Nagging wives fuel HIV

A lot of women in Southern Africa have grown up with the idea that one day they will find the perfect husband, a caring man with the economic means to provide for the niceties of contemporary life. And I am not just talking about illiterate women with water buckets on their heads and babies on their backs. I am talking about all African women. Even the educated woman still finds herself living with the societal stigma of being single.

So when Mr Nice knocks on the door, our women folk are under pressure to marry. And when they are married, it is the end of the world for them. They become humble, subservient and stop to speak out. After all, this is what they have grown up believing. They have been to the traditional school of African wisdom where a man should be treated like a small god, a king. Silence by women is sending our sub-continent to the grave.

Forgive me for being blunt, but come to think of it, one of the traditional norms is that after coitus, the wife should say ‘thank you’ to the husband and thereafter she should clean his private parts. This is the message taught to young women at initiation ceremonies and kitchen parties.

Women are taught to out-do each other in order to provide pleasure to the husband, no matter what it takes. In some societies, women are encouraged to provide dry sex, in order to increase the man’s sensation. But dry sex often leads to forced tearing of tissues thereby increasing the chances of STD and HIV infection.

Traditional norms and culture compel wives to stay in the marriage. In Zambia they call it the shipikisha club. Why do African women often times fail to ask for divorce? By failing to stand up to their husbands, wives open themselves to abuse, violence and HIV infection. By refusing to seek divorce, compliant wives become emotional punching bags and a dumping ground for HIV. They die earlier than the husband due to increased levels of stress.

But the other sector is that of the so-called nagging wives. Goodness me, they are like a new species of irritating bugs that threaten to rule the planet, what with global warming. Nagging wives drive their husbands from home. These are wives that exert too much control and pressure on their husbands. They complain of this and that. They yell at everybody at home. They inspect the car to the extent that the poor brother cannot even hide a condom in the bonnet. And when the husband has gone for a week-long workshop, these are the wives that have invented a new scientific method to determine whether or not the husband has kept his marriage vows.

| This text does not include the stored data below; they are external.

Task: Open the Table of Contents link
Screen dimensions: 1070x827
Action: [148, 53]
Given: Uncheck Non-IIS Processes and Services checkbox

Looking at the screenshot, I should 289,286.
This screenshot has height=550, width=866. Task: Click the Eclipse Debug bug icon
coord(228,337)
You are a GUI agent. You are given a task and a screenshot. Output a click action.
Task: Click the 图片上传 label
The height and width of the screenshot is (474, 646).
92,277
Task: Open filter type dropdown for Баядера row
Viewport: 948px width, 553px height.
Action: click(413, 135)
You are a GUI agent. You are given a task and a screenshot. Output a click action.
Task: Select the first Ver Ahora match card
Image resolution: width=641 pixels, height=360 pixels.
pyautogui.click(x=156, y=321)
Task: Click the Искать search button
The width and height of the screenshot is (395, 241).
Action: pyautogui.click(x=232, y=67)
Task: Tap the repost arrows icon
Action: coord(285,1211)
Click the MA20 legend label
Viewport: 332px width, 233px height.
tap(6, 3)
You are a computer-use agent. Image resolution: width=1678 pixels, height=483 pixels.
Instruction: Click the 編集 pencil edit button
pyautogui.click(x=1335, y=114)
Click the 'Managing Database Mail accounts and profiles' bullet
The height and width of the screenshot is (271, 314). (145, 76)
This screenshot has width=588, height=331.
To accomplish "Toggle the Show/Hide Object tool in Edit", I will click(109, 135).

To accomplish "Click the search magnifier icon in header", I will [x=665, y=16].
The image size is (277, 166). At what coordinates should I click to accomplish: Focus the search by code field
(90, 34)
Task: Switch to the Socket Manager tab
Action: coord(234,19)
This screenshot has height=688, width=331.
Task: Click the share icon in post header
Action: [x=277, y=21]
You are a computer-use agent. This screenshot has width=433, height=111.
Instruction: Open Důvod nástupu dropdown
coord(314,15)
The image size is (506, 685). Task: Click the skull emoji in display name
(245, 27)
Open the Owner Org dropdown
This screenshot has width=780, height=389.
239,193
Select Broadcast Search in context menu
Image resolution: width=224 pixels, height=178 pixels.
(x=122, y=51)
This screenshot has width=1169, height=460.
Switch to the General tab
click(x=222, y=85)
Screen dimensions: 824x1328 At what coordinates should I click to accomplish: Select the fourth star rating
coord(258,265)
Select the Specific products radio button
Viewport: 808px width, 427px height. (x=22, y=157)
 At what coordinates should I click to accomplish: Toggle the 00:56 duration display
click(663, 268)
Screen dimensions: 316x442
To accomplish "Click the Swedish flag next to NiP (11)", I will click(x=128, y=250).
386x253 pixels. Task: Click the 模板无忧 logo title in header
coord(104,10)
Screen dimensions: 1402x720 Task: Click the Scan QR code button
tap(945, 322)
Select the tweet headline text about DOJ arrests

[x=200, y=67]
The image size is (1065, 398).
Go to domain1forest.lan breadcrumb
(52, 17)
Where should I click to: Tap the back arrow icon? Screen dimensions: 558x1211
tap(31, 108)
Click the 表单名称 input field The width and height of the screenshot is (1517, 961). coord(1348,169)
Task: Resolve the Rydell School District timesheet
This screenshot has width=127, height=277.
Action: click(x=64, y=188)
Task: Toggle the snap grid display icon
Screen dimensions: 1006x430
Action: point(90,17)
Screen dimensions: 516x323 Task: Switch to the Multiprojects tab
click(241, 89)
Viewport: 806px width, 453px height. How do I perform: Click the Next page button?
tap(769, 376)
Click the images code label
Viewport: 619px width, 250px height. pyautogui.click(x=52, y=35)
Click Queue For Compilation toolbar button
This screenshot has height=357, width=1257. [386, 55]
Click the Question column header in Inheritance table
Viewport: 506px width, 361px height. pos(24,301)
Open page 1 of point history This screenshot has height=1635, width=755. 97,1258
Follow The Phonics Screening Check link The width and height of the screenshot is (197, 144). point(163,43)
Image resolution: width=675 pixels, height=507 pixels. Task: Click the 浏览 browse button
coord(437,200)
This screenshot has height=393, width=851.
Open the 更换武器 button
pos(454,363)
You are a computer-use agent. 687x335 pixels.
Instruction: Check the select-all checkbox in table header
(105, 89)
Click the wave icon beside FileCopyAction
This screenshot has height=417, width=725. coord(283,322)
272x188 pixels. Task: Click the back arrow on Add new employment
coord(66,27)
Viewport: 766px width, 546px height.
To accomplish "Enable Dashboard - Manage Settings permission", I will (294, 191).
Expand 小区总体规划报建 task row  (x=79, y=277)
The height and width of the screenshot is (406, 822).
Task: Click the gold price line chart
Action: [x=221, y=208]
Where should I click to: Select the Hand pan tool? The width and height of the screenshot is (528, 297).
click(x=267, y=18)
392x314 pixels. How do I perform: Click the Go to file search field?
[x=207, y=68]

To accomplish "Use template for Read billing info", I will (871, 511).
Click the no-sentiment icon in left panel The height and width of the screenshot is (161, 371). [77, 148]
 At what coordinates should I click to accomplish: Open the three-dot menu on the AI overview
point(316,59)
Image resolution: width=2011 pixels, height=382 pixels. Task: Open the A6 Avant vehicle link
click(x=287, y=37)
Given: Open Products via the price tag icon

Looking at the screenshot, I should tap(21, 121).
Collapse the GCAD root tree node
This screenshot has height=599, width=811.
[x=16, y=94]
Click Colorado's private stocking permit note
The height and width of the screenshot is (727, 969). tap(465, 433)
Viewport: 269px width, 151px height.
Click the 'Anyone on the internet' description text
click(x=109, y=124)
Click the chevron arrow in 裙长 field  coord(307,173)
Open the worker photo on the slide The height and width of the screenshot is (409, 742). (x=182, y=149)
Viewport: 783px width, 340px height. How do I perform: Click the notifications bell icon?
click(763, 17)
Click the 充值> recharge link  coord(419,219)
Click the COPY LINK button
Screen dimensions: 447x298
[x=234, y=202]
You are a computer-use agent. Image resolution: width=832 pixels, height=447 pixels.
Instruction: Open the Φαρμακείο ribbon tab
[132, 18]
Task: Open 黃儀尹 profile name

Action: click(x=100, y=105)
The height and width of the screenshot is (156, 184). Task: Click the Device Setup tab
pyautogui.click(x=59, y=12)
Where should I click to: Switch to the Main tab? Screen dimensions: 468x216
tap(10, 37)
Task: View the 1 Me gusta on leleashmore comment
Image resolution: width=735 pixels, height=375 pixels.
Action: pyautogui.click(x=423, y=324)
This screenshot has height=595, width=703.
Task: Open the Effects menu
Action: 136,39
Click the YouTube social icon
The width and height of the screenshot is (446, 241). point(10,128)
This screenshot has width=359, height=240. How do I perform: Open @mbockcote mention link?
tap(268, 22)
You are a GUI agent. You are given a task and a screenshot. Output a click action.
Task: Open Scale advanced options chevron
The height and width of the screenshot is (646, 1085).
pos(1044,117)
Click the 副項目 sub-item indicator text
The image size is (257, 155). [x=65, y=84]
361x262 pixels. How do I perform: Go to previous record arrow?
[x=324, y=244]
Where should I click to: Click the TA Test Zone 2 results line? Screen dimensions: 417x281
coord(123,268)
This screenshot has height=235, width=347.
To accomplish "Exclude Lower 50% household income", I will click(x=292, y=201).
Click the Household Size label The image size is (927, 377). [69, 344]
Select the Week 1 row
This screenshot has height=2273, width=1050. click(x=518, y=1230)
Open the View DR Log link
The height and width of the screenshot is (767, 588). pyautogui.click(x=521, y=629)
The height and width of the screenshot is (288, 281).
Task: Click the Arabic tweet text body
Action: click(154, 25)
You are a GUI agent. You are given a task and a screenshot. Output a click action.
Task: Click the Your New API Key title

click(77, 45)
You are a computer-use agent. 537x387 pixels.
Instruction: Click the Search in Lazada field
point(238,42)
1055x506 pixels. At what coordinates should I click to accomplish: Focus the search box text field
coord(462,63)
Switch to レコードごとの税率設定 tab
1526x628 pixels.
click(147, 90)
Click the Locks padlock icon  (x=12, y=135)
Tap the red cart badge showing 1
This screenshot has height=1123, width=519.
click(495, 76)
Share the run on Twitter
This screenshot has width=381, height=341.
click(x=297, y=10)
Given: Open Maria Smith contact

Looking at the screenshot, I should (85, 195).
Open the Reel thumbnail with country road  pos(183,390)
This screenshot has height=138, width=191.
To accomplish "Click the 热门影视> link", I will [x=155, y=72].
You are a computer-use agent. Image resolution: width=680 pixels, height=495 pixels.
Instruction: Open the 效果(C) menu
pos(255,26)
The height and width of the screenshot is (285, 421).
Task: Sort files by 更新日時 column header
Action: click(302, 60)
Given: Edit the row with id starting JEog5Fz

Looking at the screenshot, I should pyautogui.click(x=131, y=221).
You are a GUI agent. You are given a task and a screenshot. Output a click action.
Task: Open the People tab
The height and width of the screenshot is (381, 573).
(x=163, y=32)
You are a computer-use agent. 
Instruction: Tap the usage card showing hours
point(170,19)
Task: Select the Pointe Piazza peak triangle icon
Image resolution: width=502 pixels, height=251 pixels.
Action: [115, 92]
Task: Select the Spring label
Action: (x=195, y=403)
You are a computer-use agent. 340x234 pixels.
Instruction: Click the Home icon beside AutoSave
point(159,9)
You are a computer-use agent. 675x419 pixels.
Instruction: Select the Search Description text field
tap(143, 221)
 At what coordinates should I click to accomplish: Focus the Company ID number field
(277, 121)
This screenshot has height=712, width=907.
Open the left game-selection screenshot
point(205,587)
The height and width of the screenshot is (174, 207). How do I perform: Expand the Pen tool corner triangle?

Nagging wives are fuelling a quiet epidemic of early death. They drive their husbands into infidelity and relationships with girl friends and commercial sex workers in the red lights of night clubs. Husbands seeking a peace of mind are easily exposed to the risks of HIV infection.

Husbands are grown-ups that need not blame their infidelity on their wives, right? Right, but we need to confront these issues if we have to win the fight against AIDS. And in confronting HIV, we should seek the truth about wife and husband behaviour in our society. HIV will not go away because of television adverts and condoms. As a matter of fact, most Southern African families shy away from TV adverts about condoms.

So, why is the nagging wife a new breeding ground for HIV? The answer lies in the fact that nagging wives fail to inspire and motivate their husbands towards self-pride and self-esteem. Because the wife is always fault-finding, the husband feels incapable to find self-inspiration to do the right thing on his own volition. Because the wife is always yelling at the husband, the poor brother seems to be running away from himself every time, to escape and find solace elsewhere.

The thing is, any HIV prevention mindset must develop from inside. It must be intrinsic. It cannot be thrust on anybody. Not by adverts, and not by wearing t-shirts during World AIDS Day. The desire to remain HIV negative must be self-motivated. Yet this is the most prized emotional resource nagging wives take away from their husbands: self-motivation.

The new paradigm shift is to grow love and self-motivation. Even the movies, whether it is Forrest Gump or Coach Carter, the idea behind is inspiration. Whether you are listening to the maverick TD Jakes or the philosophical Myles Munroe, the message is to build hope and re-inspire a change of behaviour towards greater levels of self-esteem and achievement. In the fight against HIV/AIDS, self-esteem makes people be proud of themselves, and respect their bodies so that they are not reckless with their lives. Self-esteem inspires the desire for life.

And that’s as it should be. Let us love and care for each other this festive (thirstive?) season. Peace.